Первый – это торжественная встреча, праздничный стол в доме у тети Лиды. Знакомство ее мужа, дяди Павла, с Ильей. Потом мы вдвоем уже гуляли по городу, такому весеннему, пахучему, переполненному ощущением, что жить – чудесно! И у нас еще все впереди! Я показывала ему город, в котором он успел прожить всего два года, почти не выходя из нашего двора. Мамина болезнь не отпускала далеко.
Я люблю свой город, потому и водила Илюшу по нагорному району и центру, где не осталось следов бомбежки, а наоборот – выросли новые дома со всякими украшениями-завитушками над окнами, колоннами у входа, башенками под крышей и красивыми балкончиками.
– Как много зелени! – восхищался Илья. – Я люблю Ленинград, с ним ничего не сравнить, но там сплошной камень.

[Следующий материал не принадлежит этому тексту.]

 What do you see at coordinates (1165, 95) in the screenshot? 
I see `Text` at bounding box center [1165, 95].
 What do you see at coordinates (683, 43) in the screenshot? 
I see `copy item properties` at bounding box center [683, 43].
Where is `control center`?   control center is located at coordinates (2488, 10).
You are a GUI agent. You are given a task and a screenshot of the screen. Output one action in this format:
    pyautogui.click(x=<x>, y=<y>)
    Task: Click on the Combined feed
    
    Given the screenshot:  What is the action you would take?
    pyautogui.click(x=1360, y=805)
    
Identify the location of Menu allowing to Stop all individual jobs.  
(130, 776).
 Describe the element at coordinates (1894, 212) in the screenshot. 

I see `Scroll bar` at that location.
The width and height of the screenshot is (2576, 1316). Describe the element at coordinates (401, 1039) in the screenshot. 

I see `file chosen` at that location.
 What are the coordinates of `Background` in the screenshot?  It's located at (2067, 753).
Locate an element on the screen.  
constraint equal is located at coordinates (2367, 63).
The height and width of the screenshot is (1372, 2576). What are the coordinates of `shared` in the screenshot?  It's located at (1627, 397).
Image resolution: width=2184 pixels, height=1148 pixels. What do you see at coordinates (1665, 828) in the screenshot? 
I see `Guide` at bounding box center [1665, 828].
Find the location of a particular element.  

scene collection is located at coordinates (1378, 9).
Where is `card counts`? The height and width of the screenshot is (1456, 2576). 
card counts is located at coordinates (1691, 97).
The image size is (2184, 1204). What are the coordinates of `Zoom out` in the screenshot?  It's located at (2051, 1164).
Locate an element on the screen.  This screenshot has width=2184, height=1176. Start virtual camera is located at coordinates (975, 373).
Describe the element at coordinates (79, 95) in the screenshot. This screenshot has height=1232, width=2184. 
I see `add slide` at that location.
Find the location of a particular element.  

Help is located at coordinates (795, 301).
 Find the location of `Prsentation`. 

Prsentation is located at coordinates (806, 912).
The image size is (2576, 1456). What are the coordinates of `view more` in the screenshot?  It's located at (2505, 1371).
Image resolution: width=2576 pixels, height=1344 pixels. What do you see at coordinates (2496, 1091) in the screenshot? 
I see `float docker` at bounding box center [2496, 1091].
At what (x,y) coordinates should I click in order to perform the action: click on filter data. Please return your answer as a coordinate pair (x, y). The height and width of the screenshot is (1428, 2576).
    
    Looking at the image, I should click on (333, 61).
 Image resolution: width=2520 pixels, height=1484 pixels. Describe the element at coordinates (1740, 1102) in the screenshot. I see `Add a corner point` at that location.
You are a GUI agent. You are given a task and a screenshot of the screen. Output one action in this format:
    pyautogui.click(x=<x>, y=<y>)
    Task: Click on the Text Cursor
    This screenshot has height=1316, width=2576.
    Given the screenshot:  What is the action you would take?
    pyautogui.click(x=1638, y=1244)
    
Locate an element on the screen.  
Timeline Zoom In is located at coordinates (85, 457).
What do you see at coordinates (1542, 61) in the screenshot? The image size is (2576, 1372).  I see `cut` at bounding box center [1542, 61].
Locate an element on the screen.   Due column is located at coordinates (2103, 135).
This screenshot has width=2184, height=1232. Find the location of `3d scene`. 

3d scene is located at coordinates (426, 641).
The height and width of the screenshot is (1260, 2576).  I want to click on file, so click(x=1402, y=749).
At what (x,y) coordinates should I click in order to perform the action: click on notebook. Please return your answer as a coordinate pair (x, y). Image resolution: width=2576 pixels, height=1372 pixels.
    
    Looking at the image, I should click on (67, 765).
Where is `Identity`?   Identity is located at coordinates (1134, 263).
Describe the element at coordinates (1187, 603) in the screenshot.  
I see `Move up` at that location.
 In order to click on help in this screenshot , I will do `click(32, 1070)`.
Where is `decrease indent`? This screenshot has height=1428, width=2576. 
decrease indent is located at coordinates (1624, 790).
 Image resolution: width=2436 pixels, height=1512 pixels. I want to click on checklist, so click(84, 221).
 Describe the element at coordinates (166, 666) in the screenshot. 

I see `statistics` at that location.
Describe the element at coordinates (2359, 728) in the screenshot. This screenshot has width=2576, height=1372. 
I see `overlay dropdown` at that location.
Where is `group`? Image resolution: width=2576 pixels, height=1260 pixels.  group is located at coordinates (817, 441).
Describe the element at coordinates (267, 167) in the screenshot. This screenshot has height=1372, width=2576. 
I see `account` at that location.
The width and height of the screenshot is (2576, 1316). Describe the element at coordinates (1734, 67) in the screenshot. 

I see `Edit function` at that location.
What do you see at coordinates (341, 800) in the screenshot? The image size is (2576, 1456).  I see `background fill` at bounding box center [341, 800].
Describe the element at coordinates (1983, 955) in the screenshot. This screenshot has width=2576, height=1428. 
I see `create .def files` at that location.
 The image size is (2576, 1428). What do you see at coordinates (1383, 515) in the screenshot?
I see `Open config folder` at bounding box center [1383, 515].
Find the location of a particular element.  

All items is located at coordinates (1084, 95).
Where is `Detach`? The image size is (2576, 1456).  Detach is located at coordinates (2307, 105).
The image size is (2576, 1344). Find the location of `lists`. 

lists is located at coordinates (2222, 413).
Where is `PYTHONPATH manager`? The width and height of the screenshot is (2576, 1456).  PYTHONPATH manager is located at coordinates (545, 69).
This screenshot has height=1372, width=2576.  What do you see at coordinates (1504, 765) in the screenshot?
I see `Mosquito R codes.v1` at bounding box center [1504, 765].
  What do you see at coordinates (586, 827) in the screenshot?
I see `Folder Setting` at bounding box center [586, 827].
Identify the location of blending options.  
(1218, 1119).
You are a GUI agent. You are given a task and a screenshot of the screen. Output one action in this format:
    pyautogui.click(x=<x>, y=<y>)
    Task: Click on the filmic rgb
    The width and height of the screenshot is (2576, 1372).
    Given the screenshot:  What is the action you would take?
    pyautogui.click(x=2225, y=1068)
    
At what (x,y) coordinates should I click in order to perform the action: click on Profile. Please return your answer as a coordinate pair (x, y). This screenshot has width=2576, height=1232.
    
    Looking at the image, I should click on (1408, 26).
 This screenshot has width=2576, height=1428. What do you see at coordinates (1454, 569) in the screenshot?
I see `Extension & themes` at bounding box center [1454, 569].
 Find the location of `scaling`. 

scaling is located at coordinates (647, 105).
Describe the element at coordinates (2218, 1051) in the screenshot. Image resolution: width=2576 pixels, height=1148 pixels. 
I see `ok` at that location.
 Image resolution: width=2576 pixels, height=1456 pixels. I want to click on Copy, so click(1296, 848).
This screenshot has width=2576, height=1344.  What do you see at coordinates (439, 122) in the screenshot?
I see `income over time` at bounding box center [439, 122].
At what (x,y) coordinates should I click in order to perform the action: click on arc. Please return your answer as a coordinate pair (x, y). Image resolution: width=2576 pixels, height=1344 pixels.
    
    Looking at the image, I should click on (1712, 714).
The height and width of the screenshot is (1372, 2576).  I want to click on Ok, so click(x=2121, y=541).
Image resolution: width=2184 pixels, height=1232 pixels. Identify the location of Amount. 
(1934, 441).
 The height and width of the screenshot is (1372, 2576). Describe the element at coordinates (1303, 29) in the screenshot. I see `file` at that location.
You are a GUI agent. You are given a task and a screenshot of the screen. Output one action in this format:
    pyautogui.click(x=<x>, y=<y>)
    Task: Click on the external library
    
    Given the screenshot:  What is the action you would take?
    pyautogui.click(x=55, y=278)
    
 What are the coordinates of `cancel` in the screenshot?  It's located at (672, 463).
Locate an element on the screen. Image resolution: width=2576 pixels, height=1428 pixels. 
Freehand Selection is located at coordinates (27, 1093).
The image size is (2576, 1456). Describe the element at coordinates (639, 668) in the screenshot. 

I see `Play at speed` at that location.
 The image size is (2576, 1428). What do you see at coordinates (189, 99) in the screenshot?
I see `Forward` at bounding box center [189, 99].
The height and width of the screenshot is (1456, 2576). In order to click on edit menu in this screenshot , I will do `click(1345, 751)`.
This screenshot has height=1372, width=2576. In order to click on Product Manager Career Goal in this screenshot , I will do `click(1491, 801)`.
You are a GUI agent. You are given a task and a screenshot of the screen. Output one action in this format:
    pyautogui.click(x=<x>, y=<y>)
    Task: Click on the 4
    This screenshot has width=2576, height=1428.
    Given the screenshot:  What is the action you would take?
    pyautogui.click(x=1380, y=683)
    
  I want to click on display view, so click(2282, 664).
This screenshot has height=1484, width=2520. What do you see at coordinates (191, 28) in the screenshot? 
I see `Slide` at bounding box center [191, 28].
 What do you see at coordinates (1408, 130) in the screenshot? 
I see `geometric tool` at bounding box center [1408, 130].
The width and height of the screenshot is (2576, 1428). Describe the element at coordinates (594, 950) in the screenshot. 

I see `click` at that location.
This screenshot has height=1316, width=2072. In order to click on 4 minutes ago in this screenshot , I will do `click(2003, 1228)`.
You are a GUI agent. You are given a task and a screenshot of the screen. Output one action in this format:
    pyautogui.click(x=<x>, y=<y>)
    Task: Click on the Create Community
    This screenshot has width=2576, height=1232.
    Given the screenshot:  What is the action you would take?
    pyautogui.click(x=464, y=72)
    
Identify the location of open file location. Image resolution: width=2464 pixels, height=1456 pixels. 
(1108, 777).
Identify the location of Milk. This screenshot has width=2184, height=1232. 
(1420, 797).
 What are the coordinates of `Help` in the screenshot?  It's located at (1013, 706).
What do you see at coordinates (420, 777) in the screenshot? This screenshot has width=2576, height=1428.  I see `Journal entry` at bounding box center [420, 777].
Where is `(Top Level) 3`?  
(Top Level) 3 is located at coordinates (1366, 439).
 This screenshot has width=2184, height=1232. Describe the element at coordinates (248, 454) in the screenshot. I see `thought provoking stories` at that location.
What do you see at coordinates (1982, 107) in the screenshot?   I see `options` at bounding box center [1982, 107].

Правда, и жары такой, как здесь, не бывает.
Мы облазили весь парк Шевченко, спустились к Днепру и жутко устали в конце концов.
– А кто сейчас живет в нашей коммуналке, я так и не понял в прошлый приезд? – спросил Илья.
– Из прежних жильцов осталась только я да Ольга Матвеевна, наша вечная революционерка. Помнишь семью Бондарей с кучей детей, которая в квартире номер четыре жила? Получили отдельное жилье, а вместо их веселого кагала, как Ольга Матвеевна говорит, цитирую: «поселили двух ленивых сестер-буржуек, которые не хотят подчиняться социалистической дисциплине в местах общего пользования». Когда Ольга митингует, бывает жарко, и я стараюсь не выходить на поле боя между буржуйками и революционеркой. Тетя Лида зовет жить к себе, а мне нравится наша комната и мое одиночество.
Вспомнили старых соседей из нашего детства, когда наша коммуналка была образцово-показательной. И дежурили все по очереди в кухне, ванной, коридоре, убирая без скандалов после себя. А дети бегали «по хаткам», за что их ругали свои родители, а не чужие. И все взрослые угощали детей полосатыми подушечками ( конфетами) с начинкой из повидла.
– А помнишь макуху? – спросил Илья. – Ее таскал откуда-то дед Леонтий из третьей квартиры? Как мы ее грызли по очереди – зубами, от большого круга?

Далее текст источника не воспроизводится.